# Dimensions for Turkey Friction Calls



## ghost5

Here is a basic set of measurements for turkey friction calls. This includes slate, aluminum, copper, crystal, basically any call surface that is 3 1/2" in diameter.

The total thickness of the call is 3/4". The first step down where the playing surface sets is recessed 3/16". The bottom is left 1/8" thick and the center ring that holds the sound board is raised 1/8" off the bottom and is 1/4" wide. The sound board is a different piece from the playing surface and will generally measure 3" in diameter for this call. They come in several materials and each has its' own sound quality.

The sound holes in the bottom can be arranged differently than the ones you see. These are drilled with a 3/8" bit. 

You can make the bottom a bit convex or maybe make the sides a little concave. These are just starting points but remember that the more you change the more the sound varies. These are musical instruments and a 1/32 or 1/16 will change the sound. 

The 3/16" recess is a constant as playing surfaces are standardized. 

You will want to use Goop Glue to hold everything together.

Let me know if you have any questions I will be happy to help.


----------



## BassBlaster

Thanks for posting this. Ive been wanting to make a call for some time now but could never find this anywhere. I see people drill various numbers of holes and arange them differently. Some arrange them in a perect circle like you and others are kind of sparatic. What determines how many holes and the arrangement?


----------



## ghost5

I mentioned that in the post. It has a lot to do with what you like but you need enough for the sound to get out. The exact arrangement isn't that important. I have seen some that looked like turkey tracks or all holes on one side. Some have a larger hole in the center and fewer holes around it. 

It might take you a couple to find the exact way you like them and the sound you need.


----------



## Bonanza35

Ok, I'm In. What's a good source for guts? Can you hear much difference between wood species?


----------



## BassBlaster

Yes, I'm interested in sources also for the internals. Could you explain the sound board a little more. I was always of the assumption that the sound came from the slate/glass, etc. Didnt realize there was more too it.

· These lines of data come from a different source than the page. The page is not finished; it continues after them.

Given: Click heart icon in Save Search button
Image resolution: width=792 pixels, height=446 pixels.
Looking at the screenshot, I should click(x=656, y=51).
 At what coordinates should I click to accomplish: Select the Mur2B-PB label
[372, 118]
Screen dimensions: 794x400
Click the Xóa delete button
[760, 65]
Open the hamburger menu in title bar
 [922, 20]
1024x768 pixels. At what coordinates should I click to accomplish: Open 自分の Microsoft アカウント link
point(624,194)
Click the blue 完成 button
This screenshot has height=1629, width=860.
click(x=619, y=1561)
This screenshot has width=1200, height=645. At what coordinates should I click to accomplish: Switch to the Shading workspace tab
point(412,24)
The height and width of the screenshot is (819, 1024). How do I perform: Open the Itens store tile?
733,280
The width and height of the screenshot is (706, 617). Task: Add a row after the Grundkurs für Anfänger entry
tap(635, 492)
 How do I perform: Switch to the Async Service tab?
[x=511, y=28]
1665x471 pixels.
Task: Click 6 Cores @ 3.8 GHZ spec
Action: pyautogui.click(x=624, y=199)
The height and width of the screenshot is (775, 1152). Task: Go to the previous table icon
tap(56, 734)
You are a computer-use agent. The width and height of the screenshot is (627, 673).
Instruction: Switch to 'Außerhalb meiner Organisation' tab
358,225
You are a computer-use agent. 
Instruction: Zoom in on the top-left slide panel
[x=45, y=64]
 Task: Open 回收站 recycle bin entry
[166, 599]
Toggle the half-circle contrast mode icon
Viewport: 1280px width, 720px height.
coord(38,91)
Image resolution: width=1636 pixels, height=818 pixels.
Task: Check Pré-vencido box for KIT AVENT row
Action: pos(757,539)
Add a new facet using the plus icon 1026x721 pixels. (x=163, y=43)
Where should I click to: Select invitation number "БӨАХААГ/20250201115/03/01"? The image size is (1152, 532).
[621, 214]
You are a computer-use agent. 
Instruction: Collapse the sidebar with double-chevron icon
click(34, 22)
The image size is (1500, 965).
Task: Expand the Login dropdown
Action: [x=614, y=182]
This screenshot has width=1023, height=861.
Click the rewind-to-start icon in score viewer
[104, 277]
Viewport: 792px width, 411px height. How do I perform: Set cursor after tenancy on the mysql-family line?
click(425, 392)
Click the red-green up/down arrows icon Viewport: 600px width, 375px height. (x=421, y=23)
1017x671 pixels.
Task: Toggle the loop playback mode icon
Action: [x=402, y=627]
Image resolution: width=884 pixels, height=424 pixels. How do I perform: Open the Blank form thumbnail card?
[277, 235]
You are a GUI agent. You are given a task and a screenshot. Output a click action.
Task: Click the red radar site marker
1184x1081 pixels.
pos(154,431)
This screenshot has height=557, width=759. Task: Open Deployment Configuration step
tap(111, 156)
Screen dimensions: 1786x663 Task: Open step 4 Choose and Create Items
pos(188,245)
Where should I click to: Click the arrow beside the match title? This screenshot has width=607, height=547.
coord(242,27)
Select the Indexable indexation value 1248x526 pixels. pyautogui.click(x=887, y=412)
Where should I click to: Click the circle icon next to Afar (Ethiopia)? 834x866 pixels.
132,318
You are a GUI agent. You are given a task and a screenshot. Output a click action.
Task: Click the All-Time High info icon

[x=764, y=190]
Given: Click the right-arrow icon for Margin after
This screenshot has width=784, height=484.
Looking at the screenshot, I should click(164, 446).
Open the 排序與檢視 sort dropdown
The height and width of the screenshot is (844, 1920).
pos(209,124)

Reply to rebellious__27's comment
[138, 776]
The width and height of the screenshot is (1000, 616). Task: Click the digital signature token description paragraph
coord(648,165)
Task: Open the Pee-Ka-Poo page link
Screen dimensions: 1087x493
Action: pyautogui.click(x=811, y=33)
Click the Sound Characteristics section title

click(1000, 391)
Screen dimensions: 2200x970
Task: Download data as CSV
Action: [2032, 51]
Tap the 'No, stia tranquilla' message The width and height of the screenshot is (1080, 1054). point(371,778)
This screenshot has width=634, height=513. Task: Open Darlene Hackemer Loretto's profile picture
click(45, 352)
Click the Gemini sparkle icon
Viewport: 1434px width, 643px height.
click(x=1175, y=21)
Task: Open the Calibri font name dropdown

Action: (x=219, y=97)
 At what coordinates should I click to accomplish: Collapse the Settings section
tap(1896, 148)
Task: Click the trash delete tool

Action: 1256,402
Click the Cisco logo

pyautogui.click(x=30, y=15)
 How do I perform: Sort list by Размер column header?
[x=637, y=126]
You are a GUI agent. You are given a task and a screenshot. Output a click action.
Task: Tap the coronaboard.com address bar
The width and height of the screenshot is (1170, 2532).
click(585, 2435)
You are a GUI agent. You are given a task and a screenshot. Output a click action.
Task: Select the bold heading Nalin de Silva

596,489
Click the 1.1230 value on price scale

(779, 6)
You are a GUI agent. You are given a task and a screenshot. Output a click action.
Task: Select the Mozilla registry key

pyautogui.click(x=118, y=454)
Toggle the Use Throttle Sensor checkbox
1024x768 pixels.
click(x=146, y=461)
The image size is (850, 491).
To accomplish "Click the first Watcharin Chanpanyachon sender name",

I'm not a turkey hunter but have some buddies that are. I think they would really enjoy a custom call. Hopefully I can make one that sounds like a turkey. My father in law actually owns a bunch of game birds and has turkeys specifically to practice calling and try and match or get as close as possible to thier sounds.


----------



## ghost5

Ok guys I get my parts from Joe at http://brooksidegamecalls.com he is hard to beat. The slate is mined in his area and the site is full of parts for all types of calls. 

As to sound between species, yes there is a big difference. The softer the wood the softer and smoother the sound quality. Wood that is dense and hard does not absorb the sound waves and adds vibrations as you strike the surface whereas softer wood deadens the vibrations some.

The sound board is an internal piece that bounces the sound waves within the call before it exits. These can be made of different materials just as the calls are to change the tone of the call. The harder the surface such as glass the louder the call. Wooden sound boards dampen it down some. You can make a call without a sound board which changes the sound again.

These are just like making a guitar or any other instrument to play music. They all look simple till you try to build one. :blink:

Can't wait to see what you come up with.


----------



## BassBlaster

Thanks man. Hopefully I can make one that sounds good before the spring turkey season!! I'll post pics when I do it.:thumbsup:


----------



## Bonanza35

Thanks for the lead. I was running out of things to spend money on. Do you recommend buying sounding boards? They seem pretty straight forward to make. I'm thinking I'll make about 5 calls to experiment with. Would you suggest getting 5 slates and varying the sound boards and pot material? I've never used ceramic or glass.


----------



## ghost5

Bonanza35 said:


> Thanks for the lead. I was running out of things to spend money on. Do you recommend buying sounding boards? They seem pretty straight forward to make. I'm thinking I'll make about 5 calls to experiment with. Would you suggest getting 5 slates and varying the sound boards and pot material? I've never used ceramic or glass.


You could make your own sound boards but I think the glass ones would be a pain. They are cheap so I just buy mine. I would do a couple with different playing surfaces. Copper or aluminum then glass on another one. I use a glass call and it is pretty sweet. Making several different slates will give you an idea of how things vary using the slate as a constant.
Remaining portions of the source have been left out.